Segundo Hallgren, o maior ponto negativo dessa crise é uma desaceleração no crescimento das frotas. “De fato isso frusta, porque você tem o mercado demandando seu serviço, mas você depende do ritmo de entrega de terceiros. Então eles crescem, mas em uma velocidade inferior à que poderiam estar crescendo”, diz.

O que esperar para as ações?

Com todos estes problemas sobre a mesa, as ações das locadoras de veículos, à exceção de Unidas (LCAM3), que se favoreceu pela aprovação da combinação de seu negócio com o da Localiza (RENT3), têm sido penalizadas.

Nos últimos 12 meses, em que o Ibovespa registra alta de 2,82%, as ações da Movida (MOVI3) acumulam perdas de 6,41% e as da Localiza (RENT3) se desvalorizaram 0,13%. O papel da Unidas (LCAM3), por sua vez, teve ganhos de 7,53%.

Gráfico com a performance das ações de Localiza, Unidas e Movida nos últimos 12 meses
Fonte: TradeMap

Para além do cenário atual, Donadio aponta que a Equitas vendeu as ações que detinha da Localiza por ver uma mudança estrutural no setor. A tese de investimentos, diz o gestor, costumava ser a de que o setor ainda tinha muito espaço para crescimento e consolidação.

Porém, nos últimos dez anos, segundo Donadio, a participação de mercado dos três principais player do setor saiu da casa de 30% para em torno de 70%. “Essa consolidação meio que já aconteceu. E agora, qualquer crescimento marginal virá com muita ‘cotovelada’ entre os players para conseguir crescer”, diz.

Neste momento em que “não tem mais aquele oceano azul de crescimento”, o gestor acredita que a Localiza é o melhor player da indústria, com melhores números para tirar vantagem da escala, que dá poder de barganha e acesso a capital mais barato. Donadio aponta, porém, que essa vantagem traz também o desafio de gerir uma frota maior.

De acordo com dados da Refinitiv disponíveis na plataforma do TradeMap, 11 das 14 casas de análise consultadas recomendam a compra da ação da Localiza, duas indicam a manutenção do papel na carteira, enquanto apenas uma diz que é hora de vender o ativo. A mediada dos preços-alvo dos analistas é de R$ 69,50, o que representa alta de 21% em relação ao preço da ação na última sexta-feira (25), de R$ 57,52.

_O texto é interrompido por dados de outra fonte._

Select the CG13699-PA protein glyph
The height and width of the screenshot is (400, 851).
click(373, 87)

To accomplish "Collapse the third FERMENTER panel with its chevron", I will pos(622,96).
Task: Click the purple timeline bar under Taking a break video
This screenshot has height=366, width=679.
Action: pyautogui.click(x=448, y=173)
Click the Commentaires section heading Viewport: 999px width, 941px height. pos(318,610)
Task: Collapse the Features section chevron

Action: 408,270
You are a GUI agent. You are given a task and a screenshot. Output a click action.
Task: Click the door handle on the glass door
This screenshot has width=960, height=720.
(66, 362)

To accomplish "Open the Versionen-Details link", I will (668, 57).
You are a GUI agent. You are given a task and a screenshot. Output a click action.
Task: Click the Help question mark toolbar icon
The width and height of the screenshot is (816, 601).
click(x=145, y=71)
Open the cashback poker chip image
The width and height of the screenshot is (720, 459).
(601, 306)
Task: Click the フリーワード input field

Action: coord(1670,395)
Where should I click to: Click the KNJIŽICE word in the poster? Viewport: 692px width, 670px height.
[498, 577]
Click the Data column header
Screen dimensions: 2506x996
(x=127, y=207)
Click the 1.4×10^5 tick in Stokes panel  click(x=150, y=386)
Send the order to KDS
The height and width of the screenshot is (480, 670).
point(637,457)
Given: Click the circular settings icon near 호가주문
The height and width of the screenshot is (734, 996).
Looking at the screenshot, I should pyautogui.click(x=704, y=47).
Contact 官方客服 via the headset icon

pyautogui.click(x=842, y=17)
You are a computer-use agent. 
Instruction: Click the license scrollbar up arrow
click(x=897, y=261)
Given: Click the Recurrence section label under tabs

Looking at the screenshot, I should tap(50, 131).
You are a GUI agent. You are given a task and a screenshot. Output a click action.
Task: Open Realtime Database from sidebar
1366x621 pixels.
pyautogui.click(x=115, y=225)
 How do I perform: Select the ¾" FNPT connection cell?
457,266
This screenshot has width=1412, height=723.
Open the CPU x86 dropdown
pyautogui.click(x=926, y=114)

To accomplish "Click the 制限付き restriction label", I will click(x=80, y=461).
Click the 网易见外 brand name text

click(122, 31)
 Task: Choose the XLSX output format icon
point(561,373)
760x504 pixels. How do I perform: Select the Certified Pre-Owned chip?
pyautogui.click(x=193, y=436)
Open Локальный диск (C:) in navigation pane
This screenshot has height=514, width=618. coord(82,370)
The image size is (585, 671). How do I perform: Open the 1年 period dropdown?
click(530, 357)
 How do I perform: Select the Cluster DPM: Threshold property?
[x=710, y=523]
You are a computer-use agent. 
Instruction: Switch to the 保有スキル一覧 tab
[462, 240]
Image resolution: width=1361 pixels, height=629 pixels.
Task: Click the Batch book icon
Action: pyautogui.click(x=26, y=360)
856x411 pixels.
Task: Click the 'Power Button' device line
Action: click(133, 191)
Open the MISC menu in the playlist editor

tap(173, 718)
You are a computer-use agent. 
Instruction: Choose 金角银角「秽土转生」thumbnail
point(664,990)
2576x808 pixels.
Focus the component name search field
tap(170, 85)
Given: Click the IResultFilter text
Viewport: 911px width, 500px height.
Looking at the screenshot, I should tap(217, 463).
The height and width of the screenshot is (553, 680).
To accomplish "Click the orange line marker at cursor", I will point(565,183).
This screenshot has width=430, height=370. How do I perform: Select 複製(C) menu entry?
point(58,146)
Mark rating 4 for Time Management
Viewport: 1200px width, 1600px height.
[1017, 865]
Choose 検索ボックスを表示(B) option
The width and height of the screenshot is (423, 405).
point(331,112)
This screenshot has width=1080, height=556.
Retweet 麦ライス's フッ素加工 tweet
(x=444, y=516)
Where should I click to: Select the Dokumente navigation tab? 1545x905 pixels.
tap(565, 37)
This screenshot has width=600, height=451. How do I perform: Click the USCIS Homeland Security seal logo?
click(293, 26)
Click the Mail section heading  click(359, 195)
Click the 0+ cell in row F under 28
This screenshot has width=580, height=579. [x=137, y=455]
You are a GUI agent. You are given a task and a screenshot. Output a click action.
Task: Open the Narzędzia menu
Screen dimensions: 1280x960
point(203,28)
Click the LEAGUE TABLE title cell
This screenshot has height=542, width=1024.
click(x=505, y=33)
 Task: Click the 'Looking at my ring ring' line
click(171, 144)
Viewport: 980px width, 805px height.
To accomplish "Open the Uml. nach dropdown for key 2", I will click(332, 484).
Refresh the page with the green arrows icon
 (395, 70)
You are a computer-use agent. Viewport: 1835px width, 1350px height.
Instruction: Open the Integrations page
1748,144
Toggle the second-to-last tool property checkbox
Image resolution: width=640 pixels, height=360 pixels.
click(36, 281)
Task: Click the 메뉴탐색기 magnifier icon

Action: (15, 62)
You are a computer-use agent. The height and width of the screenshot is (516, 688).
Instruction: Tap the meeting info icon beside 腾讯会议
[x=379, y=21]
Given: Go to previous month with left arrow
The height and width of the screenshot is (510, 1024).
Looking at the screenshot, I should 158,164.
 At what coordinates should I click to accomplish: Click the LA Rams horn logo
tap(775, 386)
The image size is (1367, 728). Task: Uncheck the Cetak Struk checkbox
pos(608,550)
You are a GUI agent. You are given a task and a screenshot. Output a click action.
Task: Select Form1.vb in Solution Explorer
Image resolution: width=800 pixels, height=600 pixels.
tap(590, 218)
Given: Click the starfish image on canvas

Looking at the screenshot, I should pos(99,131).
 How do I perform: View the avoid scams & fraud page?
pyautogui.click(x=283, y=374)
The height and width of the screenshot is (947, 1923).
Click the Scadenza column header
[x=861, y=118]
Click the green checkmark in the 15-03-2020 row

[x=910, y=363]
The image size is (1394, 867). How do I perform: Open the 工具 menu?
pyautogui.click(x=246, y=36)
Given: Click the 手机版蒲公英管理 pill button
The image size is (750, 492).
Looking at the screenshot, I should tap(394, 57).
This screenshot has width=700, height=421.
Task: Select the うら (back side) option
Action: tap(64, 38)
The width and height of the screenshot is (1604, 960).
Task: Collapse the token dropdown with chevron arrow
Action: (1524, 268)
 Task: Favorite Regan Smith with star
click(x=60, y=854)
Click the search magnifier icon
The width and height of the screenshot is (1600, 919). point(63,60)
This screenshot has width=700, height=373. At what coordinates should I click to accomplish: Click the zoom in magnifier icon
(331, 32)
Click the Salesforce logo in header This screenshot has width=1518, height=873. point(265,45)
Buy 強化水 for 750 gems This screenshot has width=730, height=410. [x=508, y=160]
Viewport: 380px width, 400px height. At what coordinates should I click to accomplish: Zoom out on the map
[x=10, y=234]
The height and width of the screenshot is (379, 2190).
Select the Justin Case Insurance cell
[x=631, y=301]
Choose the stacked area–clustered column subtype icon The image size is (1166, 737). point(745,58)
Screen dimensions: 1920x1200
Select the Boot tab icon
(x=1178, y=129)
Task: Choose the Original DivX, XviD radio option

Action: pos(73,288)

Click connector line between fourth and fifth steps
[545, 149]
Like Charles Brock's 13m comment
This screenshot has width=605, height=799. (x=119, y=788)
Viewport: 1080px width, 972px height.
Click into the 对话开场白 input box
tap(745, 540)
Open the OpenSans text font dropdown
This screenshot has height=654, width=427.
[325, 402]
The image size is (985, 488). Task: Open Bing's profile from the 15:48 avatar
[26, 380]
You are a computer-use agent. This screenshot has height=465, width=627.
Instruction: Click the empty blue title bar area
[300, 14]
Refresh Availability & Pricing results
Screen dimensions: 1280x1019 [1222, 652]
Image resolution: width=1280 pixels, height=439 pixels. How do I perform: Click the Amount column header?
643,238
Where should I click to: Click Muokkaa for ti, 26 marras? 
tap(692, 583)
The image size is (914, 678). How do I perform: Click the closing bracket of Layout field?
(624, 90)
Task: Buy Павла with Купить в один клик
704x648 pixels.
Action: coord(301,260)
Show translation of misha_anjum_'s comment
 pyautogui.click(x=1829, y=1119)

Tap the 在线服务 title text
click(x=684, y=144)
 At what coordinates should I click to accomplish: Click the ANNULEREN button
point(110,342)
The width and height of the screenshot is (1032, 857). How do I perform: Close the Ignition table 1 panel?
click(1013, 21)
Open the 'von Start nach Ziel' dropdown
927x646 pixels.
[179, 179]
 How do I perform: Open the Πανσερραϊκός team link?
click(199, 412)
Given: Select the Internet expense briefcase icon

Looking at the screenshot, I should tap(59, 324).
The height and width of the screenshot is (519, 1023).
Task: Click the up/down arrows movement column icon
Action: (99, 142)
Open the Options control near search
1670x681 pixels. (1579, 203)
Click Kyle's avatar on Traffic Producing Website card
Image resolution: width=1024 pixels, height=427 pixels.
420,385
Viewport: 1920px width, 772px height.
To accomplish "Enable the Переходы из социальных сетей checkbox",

Análise das ações de Localiza
Fonte: TradeMap

O mercado também parece otimista em relação à Movida: das 14 recomendações compiladas, 10 são de compra, ao passo que quatro classificam o papel como neutro. A mediana de preços-alvo é de R$ 24, potencial de alta de 47% contra o valor do último fechamento, de R$ 16,33.

Análise das ações de Localiza
Fonte: TradeMap

Finalmente, o panorama geral para a Unidas é mais otimista. De nove casas de análise consultadas, oito recomendam a compra da ação, e a restante indica a manutenção do papel. A mediana de preços-alvo é de R$ 31,50 – uspide de 25% em relação ao fechamento de sexta, de R$ 25,28.